Written instruction ▸ Rewrite the data below, swapping "screenshot" for "screen capture" everywhere it occurs and leaving all other text unchanged. Leave the pictures out of the output.

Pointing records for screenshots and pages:
— Start —
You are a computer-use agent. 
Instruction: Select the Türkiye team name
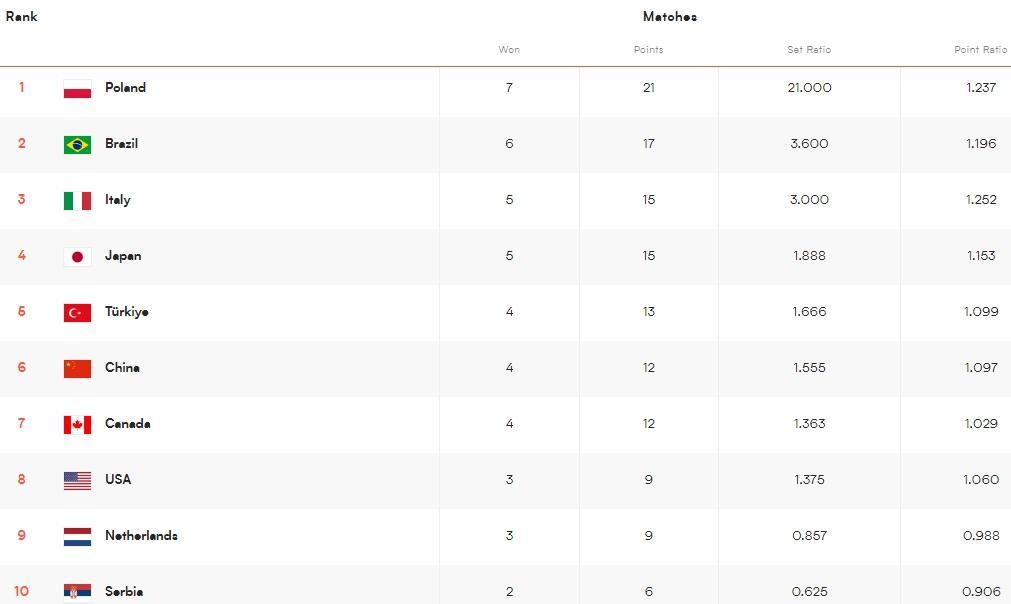tap(126, 312)
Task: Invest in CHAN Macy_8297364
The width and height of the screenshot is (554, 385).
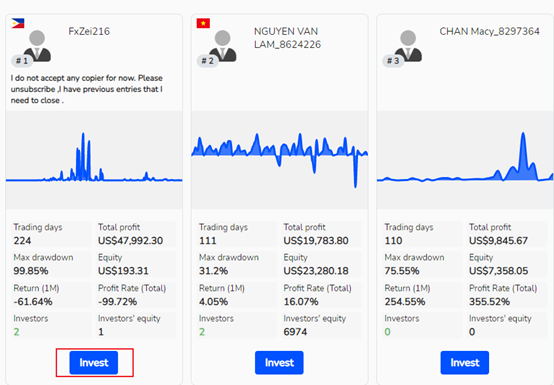Action: pyautogui.click(x=465, y=362)
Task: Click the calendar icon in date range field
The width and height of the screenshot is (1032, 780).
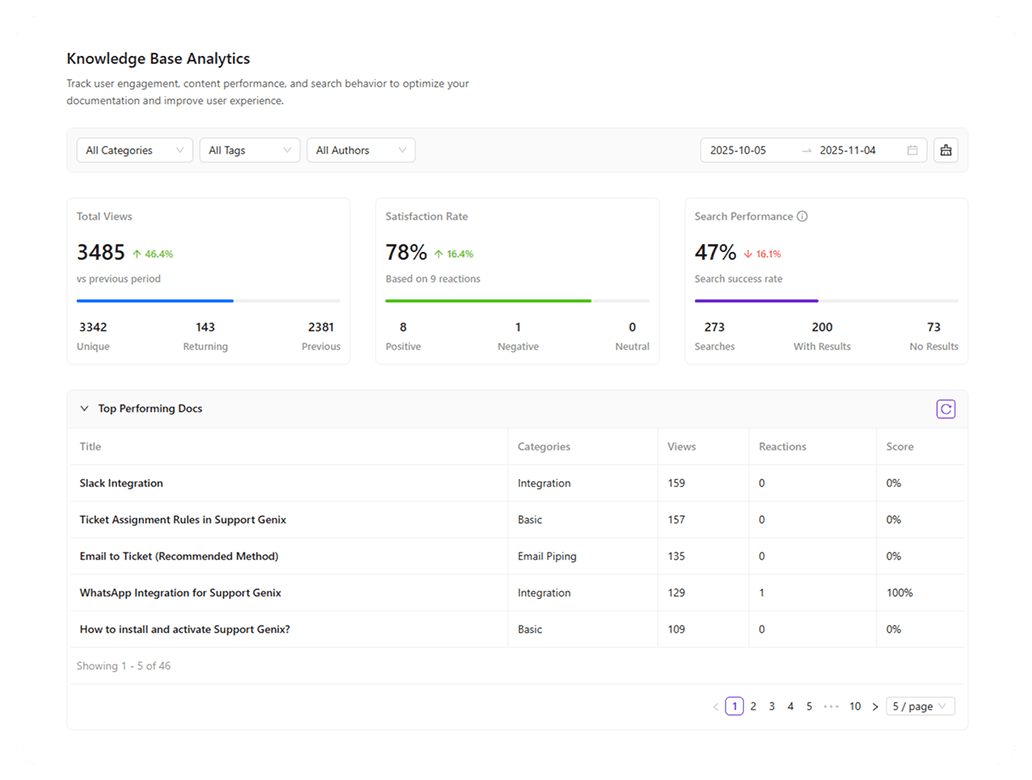Action: pyautogui.click(x=912, y=150)
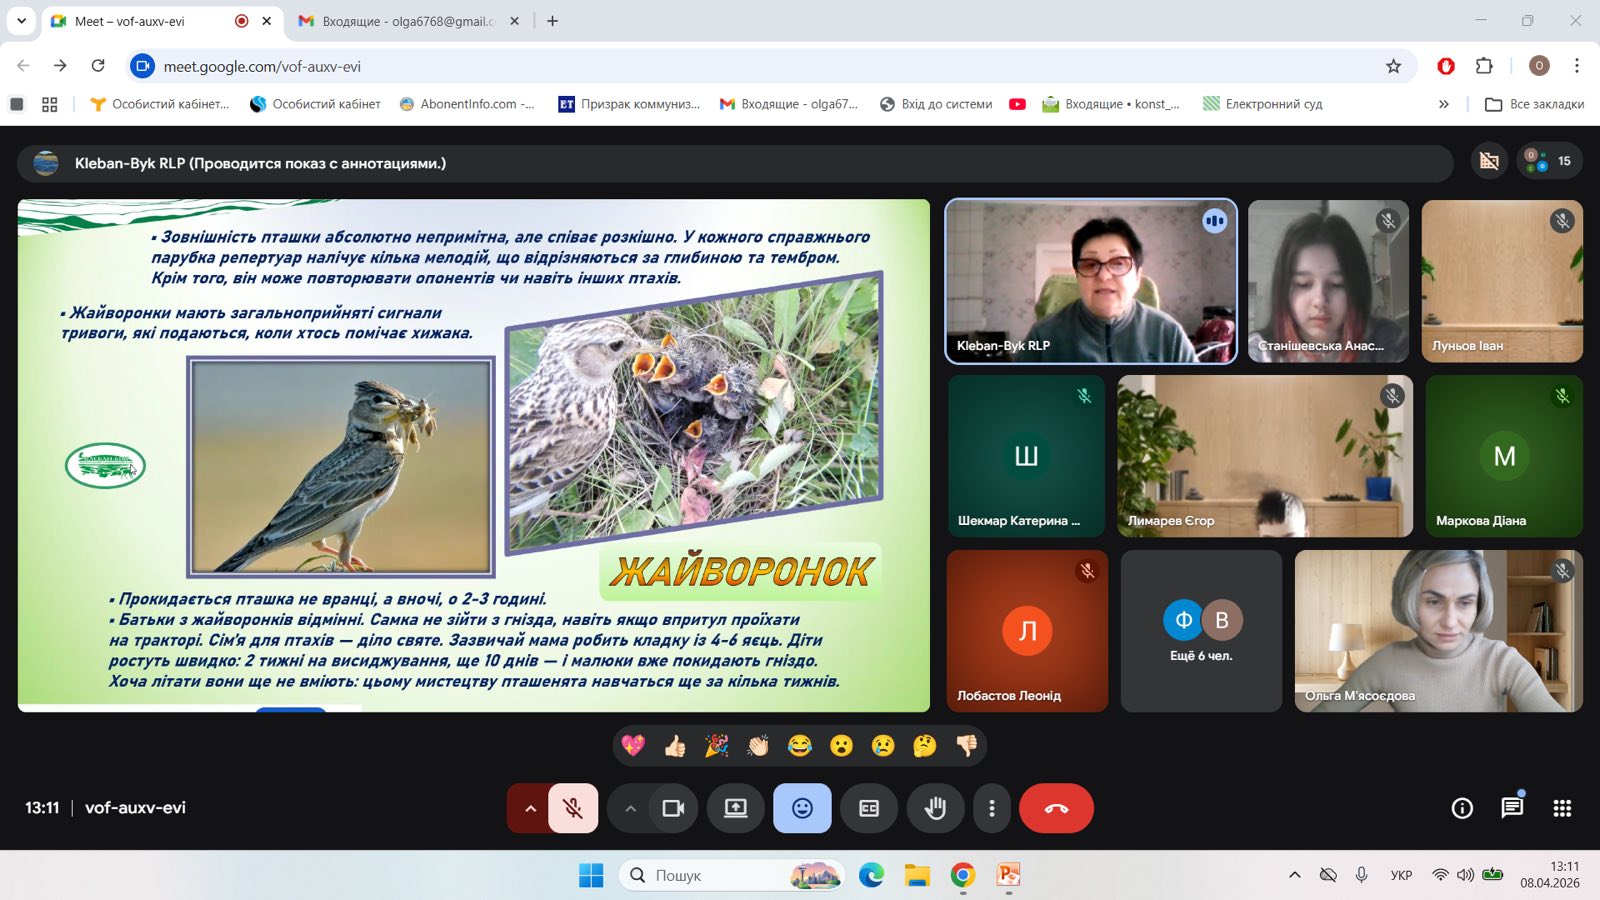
— End —
Written solution ▸
You are a computer-use agent. 
Instruction: Select the Türkiye team name
tap(126, 312)
Task: Invest in CHAN Macy_8297364
The width and height of the screen capture is (554, 385).
Action: pyautogui.click(x=465, y=362)
Task: Click the calendar icon in date range field
The width and height of the screen capture is (1032, 780).
Action: pyautogui.click(x=912, y=150)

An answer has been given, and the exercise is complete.